Open Data Cam Combines Camera, GPU, And Neural Network In An Artisanal DIY Cereal Box

The engineers and product designers at [moovel lab] have created the Open Data Cam – an AI camera platform that can identify and count objects as they move through its field of view – along with an open source guide for making your own.

Step one: get out your ruler and utility knife. In this world of ubiquitous 3D-printers they’ve taken a decidedly low-tech approach to the project’s enclosure: a cut, folded, and zip-tied plastic box, with a cardboard frame inside to hold the electronic bits. It’s “splash proof” and certainly cheap to make, but we’re a little worried about cooling and physical protection for the electronics inside, as they’re not exactly cheap and rugged components.

So what’s inside? An Nvidia Jetson TX2 board, a LiPo battery with some charging circuitry, and a standard webcam. The special sauce, however, is the software, which is available on GitHub. [Moovel lab]’s engineers have put together a nice-looking wifi-accessible mobile UI for marking the areas where you’d like the software to identify and tally objects.

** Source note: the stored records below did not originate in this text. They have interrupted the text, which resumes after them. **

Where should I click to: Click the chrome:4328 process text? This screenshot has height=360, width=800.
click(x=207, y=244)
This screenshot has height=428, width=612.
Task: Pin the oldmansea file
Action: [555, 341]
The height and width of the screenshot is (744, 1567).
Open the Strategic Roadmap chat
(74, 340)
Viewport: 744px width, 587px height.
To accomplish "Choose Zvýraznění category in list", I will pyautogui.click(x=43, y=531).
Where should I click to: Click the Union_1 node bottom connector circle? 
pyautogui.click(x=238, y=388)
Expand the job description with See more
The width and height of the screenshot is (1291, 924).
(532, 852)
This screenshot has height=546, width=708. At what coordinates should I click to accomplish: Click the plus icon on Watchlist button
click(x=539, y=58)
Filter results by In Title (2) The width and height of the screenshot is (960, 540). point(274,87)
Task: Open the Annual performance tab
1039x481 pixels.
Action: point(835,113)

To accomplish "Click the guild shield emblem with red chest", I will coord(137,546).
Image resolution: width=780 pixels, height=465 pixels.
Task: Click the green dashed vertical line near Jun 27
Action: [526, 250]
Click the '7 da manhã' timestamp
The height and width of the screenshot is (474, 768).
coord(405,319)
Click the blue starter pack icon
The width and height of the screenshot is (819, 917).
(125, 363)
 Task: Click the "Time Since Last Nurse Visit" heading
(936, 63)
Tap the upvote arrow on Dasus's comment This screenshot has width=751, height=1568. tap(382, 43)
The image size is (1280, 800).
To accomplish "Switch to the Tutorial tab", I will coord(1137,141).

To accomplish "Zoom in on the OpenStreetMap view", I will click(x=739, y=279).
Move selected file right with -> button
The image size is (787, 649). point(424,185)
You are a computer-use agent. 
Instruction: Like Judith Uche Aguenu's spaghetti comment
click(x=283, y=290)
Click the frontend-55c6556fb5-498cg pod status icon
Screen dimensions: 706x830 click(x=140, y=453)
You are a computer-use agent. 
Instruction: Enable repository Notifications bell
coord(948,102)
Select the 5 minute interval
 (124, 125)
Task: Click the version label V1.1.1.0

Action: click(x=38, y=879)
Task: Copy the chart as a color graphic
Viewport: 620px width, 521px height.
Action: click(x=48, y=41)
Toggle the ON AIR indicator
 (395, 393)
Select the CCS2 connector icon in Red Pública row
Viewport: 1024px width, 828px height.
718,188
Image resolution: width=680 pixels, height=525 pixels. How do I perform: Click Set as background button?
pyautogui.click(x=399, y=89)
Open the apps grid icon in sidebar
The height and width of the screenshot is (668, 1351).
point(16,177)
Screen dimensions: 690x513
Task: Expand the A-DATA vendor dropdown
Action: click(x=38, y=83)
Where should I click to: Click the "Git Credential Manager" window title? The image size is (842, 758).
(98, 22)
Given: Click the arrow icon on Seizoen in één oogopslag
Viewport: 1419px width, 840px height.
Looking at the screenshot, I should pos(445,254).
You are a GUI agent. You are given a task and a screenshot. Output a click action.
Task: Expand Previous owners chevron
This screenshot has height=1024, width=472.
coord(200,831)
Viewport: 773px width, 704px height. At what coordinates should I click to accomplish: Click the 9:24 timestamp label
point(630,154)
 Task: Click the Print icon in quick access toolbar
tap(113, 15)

The actual object detection and identification tasks are performed by the speedy YOLO neural network, a task the Nvidia board’s GPU is of course well suited for.

As the Open Data Cam’s unblinking glass eye gazes upon our urban environments, it will log its observations in an ancient and mysterious language: CSV. It’s up to you, human, to interpret this information and use it for good.

A summary video and build time lapse are embedded after the break.

Continue reading “Open Data Cam Combines Camera, GPU, And Neural Network In An Artisanal DIY Cereal Box”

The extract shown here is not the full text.